Task objective: Go to the line below containing "Edit the Centro Teste row" and print exactly from there through the line containing "The width and height of the screenshot is (642, 450).", both included. Print nothing else.

Data:
□ □ □ □ □ □ □

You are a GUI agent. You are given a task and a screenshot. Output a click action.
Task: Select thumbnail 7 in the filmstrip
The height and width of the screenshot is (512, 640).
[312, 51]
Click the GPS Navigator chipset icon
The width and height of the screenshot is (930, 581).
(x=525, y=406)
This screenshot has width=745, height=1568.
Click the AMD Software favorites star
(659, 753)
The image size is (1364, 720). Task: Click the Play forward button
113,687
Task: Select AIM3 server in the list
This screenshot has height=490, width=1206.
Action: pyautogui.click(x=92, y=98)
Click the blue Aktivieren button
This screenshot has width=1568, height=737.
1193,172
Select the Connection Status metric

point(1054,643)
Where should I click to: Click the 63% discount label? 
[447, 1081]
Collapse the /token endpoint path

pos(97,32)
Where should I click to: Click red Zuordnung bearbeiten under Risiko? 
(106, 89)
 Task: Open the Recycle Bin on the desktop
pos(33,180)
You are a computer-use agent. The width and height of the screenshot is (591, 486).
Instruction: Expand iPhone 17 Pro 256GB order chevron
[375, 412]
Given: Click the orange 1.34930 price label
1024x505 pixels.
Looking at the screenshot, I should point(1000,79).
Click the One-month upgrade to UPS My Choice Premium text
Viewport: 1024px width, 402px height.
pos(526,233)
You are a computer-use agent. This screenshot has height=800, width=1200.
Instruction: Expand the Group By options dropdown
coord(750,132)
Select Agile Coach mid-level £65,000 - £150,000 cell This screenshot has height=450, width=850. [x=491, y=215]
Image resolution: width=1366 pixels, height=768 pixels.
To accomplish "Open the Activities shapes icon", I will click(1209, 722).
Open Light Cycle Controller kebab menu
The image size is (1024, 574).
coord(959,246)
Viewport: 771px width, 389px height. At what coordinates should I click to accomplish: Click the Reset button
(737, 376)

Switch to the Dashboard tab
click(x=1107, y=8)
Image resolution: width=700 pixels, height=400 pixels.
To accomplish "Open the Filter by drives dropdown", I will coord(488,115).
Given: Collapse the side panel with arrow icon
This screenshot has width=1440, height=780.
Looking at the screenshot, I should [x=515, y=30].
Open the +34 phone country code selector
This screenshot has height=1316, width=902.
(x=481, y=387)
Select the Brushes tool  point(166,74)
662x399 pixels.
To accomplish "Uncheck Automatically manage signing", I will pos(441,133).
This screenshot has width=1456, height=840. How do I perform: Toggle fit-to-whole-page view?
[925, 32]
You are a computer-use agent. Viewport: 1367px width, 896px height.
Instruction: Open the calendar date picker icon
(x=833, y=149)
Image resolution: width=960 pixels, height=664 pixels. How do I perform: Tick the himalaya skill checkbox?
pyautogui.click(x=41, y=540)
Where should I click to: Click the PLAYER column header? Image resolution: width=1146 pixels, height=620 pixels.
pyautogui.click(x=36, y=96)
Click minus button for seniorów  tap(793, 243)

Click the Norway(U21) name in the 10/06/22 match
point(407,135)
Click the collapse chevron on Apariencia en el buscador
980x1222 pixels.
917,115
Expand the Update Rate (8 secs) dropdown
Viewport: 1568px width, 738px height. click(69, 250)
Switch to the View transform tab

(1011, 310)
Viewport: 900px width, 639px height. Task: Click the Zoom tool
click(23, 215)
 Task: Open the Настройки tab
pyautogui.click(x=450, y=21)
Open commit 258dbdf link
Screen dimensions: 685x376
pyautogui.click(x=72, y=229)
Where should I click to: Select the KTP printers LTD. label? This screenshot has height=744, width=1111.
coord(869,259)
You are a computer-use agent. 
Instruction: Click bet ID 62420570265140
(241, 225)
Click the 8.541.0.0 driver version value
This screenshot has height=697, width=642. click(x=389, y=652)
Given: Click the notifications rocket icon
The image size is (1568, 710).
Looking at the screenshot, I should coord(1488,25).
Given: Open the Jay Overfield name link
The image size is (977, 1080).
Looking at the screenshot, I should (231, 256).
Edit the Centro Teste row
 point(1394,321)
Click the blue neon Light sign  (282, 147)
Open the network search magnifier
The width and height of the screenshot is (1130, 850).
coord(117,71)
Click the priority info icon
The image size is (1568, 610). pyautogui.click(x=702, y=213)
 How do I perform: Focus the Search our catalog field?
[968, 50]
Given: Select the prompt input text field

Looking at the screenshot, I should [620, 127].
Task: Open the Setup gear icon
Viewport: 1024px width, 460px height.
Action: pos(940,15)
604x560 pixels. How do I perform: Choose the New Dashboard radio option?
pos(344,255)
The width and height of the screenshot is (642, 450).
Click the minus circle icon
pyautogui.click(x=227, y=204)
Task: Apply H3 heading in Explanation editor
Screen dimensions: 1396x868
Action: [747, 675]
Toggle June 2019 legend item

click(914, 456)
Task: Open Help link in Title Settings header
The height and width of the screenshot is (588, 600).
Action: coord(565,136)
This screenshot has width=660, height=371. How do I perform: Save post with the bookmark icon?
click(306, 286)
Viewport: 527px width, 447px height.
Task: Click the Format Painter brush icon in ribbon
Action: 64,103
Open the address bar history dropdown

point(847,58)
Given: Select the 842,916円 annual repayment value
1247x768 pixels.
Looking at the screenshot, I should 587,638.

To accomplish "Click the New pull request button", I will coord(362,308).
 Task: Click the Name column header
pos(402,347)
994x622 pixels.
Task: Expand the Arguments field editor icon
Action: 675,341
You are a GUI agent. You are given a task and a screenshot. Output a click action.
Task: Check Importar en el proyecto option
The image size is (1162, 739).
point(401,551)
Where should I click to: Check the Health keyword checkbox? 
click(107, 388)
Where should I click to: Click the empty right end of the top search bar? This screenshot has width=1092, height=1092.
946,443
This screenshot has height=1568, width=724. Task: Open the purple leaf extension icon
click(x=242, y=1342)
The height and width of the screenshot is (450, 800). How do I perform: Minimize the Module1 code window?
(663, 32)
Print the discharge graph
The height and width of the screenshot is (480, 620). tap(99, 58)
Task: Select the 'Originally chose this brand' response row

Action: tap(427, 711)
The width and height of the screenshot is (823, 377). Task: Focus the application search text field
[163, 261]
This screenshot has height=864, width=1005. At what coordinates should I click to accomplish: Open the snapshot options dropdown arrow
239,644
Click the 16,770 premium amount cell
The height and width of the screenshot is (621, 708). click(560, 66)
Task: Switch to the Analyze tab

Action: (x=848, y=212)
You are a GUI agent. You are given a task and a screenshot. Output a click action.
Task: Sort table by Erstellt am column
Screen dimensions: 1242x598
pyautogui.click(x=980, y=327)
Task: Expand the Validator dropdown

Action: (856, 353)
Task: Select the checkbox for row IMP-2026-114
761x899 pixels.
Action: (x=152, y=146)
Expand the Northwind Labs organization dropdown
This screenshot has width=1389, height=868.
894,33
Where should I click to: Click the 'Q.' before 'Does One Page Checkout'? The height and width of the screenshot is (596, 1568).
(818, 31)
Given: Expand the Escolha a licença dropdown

□ □ □ □ □ □ □

Solution for this task:
Edit the Centro Teste row
 point(1394,321)
Click the blue neon Light sign  (282, 147)
Open the network search magnifier
The width and height of the screenshot is (1130, 850).
coord(117,71)
Click the priority info icon
The image size is (1568, 610). pyautogui.click(x=702, y=213)
 How do I perform: Focus the Search our catalog field?
[968, 50]
Given: Select the prompt input text field

Looking at the screenshot, I should [620, 127].
Task: Open the Setup gear icon
Viewport: 1024px width, 460px height.
Action: pos(940,15)
604x560 pixels. How do I perform: Choose the New Dashboard radio option?
pos(344,255)
The width and height of the screenshot is (642, 450).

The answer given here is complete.